The task:
The entries below contain a line with "The width and" and a line with "Task: Click the chart". Quote exactly those two lines and all lines between them.

Material shown:
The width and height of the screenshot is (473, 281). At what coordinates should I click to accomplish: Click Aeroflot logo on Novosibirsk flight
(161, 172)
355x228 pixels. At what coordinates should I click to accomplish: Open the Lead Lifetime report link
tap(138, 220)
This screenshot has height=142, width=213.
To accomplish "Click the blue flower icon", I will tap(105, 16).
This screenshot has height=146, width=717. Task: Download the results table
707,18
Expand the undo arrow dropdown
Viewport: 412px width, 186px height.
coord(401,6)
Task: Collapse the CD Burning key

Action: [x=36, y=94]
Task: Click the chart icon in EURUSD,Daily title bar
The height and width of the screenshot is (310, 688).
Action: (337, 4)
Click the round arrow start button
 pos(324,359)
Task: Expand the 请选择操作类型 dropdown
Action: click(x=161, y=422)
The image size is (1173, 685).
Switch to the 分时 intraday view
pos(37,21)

...

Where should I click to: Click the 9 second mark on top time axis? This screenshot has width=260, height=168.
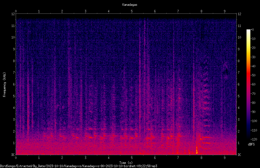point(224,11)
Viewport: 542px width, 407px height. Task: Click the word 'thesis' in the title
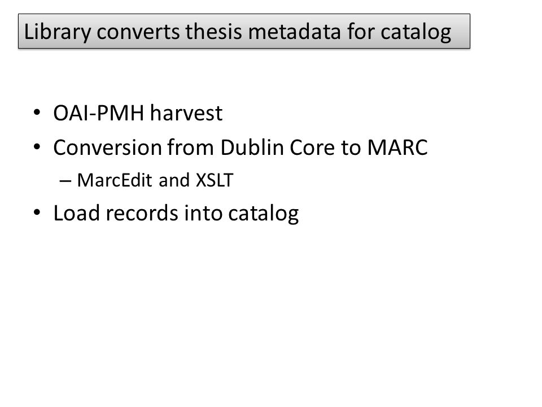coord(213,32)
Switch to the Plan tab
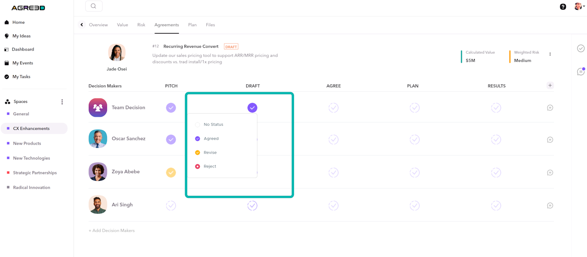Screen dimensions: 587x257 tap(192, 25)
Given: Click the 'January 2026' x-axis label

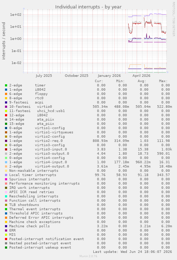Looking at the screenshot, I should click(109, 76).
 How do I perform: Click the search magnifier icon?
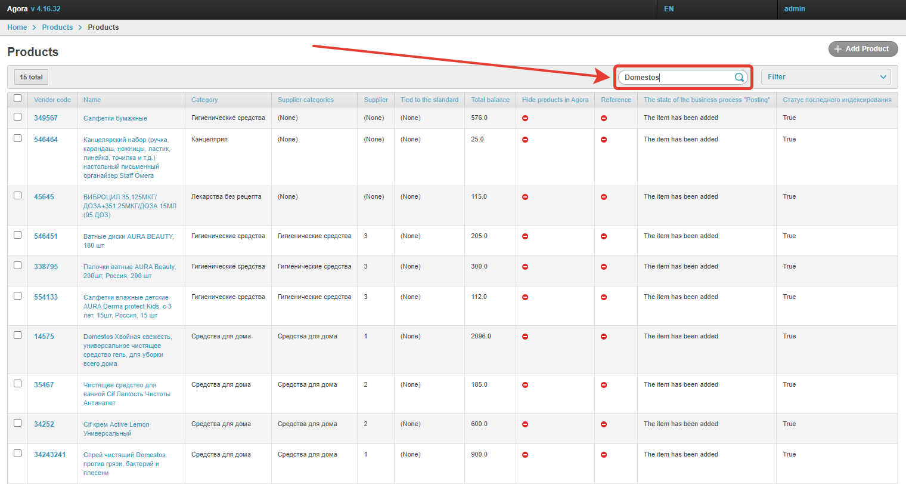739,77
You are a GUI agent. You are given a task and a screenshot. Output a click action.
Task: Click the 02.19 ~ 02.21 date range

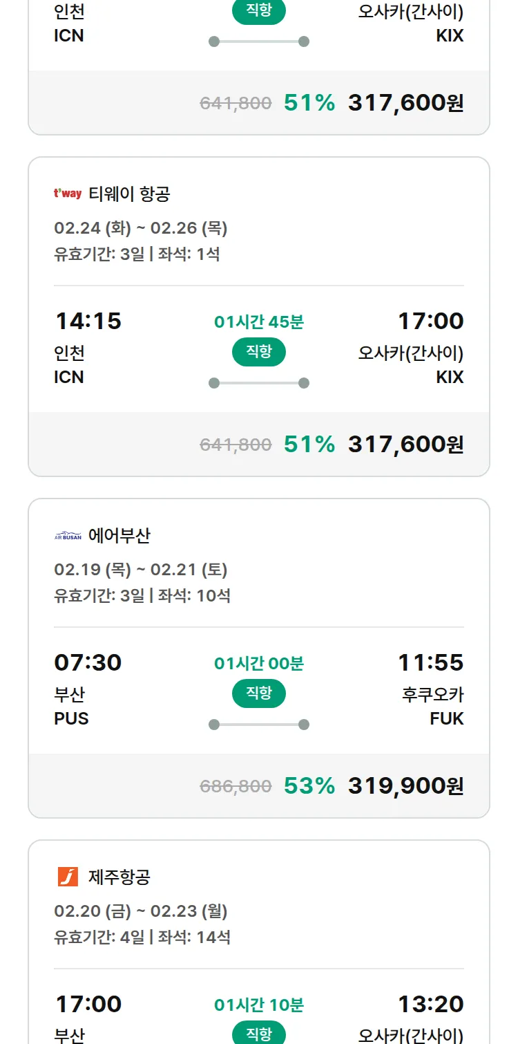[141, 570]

Exercise output:
The width and height of the screenshot is (473, 281). At what coordinates should I click to accomplish: Click Aeroflot logo on Novosibirsk flight
(161, 172)
355x228 pixels. At what coordinates should I click to accomplish: Open the Lead Lifetime report link
tap(138, 220)
This screenshot has height=142, width=213.
To accomplish "Click the blue flower icon", I will tap(105, 16).
This screenshot has height=146, width=717. Task: Download the results table
707,18
Expand the undo arrow dropdown
Viewport: 412px width, 186px height.
coord(401,6)
Task: Collapse the CD Burning key

Action: [x=36, y=94]
Task: Click the chart icon in EURUSD,Daily title bar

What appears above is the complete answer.